What can really be said about The Terminator that hasn’t been said already? The 1984 film is an iconic and riveting science fiction classic from the directorial expertise of James Cameron. It was a film that helped put Arnold Schwarzenegger even more on the map (as if he wasn’t already), and it single-handedly spawned a movie franchise that continues to this day.
The Terminator is one of those films that just keeps getting released time and time again. It makes sense since it’s so popular, but several double-dips over the years simply don’t add much to the experience at this point. Take the Limited Edition Blu-ray Book Edition. This rehash of the Blu-ray release from 2006, and there’s not much in the way of new features of reasons to buy the film again. What that being said, the film itself is as awesome as always.
The Terminator tells the story about the end of the world, so to speak. Artificial intelligence has risen up and obliterated its human oppressors. It has deemed them to be the number one threat in the world, and naturally it brings out the big guns to take us down. Nuking cities across the globe, the stragglers are left for the machines to snuff out. Just when the tide of the battle starts to shift the machines send a lone terminator (Schwarzenegger) back in time to kill Sarah Connor (Linda Hamilton), the mother of resistance leader John Connor. A solitary human was sent back in time as well, and it’s Kyle Reese’s (Michael Biehn) duty to thwart the terminator and save Sarah.

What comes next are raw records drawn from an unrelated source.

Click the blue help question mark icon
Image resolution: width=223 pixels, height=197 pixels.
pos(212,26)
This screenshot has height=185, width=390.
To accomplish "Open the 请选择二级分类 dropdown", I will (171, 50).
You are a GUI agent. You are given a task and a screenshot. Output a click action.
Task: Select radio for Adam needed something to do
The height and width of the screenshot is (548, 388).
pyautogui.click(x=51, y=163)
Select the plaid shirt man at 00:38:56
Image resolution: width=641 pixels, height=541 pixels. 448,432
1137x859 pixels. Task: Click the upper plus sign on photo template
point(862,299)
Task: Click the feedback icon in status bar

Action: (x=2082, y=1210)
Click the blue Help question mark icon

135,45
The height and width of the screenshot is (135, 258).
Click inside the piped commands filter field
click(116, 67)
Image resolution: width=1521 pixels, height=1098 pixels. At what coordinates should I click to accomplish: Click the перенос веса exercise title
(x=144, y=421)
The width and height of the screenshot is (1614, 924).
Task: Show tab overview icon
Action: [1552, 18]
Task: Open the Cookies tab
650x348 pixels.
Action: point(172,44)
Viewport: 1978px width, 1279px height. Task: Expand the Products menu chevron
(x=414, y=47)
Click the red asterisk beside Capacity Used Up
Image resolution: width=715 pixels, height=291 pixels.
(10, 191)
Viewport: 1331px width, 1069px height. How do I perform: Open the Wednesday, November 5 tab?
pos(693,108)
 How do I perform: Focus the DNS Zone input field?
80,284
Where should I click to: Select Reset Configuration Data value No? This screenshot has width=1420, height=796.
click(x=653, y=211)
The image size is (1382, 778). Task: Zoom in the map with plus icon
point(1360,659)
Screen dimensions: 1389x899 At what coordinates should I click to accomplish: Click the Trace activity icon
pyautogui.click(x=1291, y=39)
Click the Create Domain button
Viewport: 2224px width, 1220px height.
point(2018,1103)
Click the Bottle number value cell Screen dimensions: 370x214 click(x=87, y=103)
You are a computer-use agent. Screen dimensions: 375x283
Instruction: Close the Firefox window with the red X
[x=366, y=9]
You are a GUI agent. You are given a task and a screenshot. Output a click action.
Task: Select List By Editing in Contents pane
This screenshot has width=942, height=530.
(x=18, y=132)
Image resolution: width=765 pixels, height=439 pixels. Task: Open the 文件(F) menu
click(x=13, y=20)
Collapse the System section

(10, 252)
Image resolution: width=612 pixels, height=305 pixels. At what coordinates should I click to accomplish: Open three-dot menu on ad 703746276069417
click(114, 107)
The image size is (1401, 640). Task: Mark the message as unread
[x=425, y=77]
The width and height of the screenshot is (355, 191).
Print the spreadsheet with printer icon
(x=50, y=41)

As the terminator arrives back in the 80s, it’s only natural that there’s very little that can stop him. Reese is the only one who knows how to destroy the machine, and Sarah is caught unaware as other women with her name start getting executed. It’s a taught, action-packed game of cat and mouse that becomes a special effects treasure trove as it rolls forward. All across the board performances in The Terminator are spot on. There isn’t a bit of camp to the material, and it’s this serious attitude that helped solidify the franchise. The Terminator, along with its distant cousins Alien and Predator, is dark, violent, and the epitome of great action sci-fi. It’s a film that deserves to be in everyone’s collection, but this version isn’t necessarily the pinnacle of what fans would expect.
One of the reasons this Blu-ray release falters is thanks to the transfer presented here. It’s anything but high end and it really doesn’t do the film the justice it deserves in high definition. The Blu-ray disc is presented with 1080p that utilizes an MPEG-2 encoding. The underwhelming transfer is identical to what has already been presented on Blu-ray, and that is to say it’s not a heck of a lot better than the DVD. Heavy doses of grain, speckle, dirt, and other bits of compression plague this release. It’s not unwatchable, but it is definitely nowhere near as sharp or detailed as a Blu-ray transfer should be.
Thankfully, while the video may be a source of disappointment, the audio package here performs well. Granted it’s not outstanding, but there’s enough quality in the Uncompressed English PCM 5.1 to make it noteworthy. Strong use of LFE and an active, and immersive, soundstage really bring some of the action to your home theater. With that being said there are some balance issues in the mix and occasionally sound effects don’t pack the punch they should. There is also an English Dolby Digital 5.1 and a French track as well.
As far as the packaging for this release is concerned, it’s rather slick with a book-like presentation. There’s a 25-page booklet attached to the case and it includes biographies and articles pertaining to the cast and production of the film. It’s interesting, but nothing outstanding. That’s the plus side. The downside of the packaging is the fact that the disc just kind of floats in a cardboard insert and easily falls out if you’re not careful.
For bonus features on the disc the pickings are slim and, unfortunately, familiar from previous releases. There are seven deleted scenes, a retrospective on the film, and a look at the effects and music. All together it’s roughly 40 minutes of material and it’s a letdown for owners of previous releases.
Who should buy into The Terminator‘s latest release? Well, anyone who doesn’t own the film should consider picking it up, but even so it’s not as “special edition” as it could have been. The transfer is a letdown, the bonus features are meek, and the packaging is a blend of positives and negatives. Take that into consideration when making a decision. I say buy it for the film if you don’t have it, but don’t look for home theater showpiece material.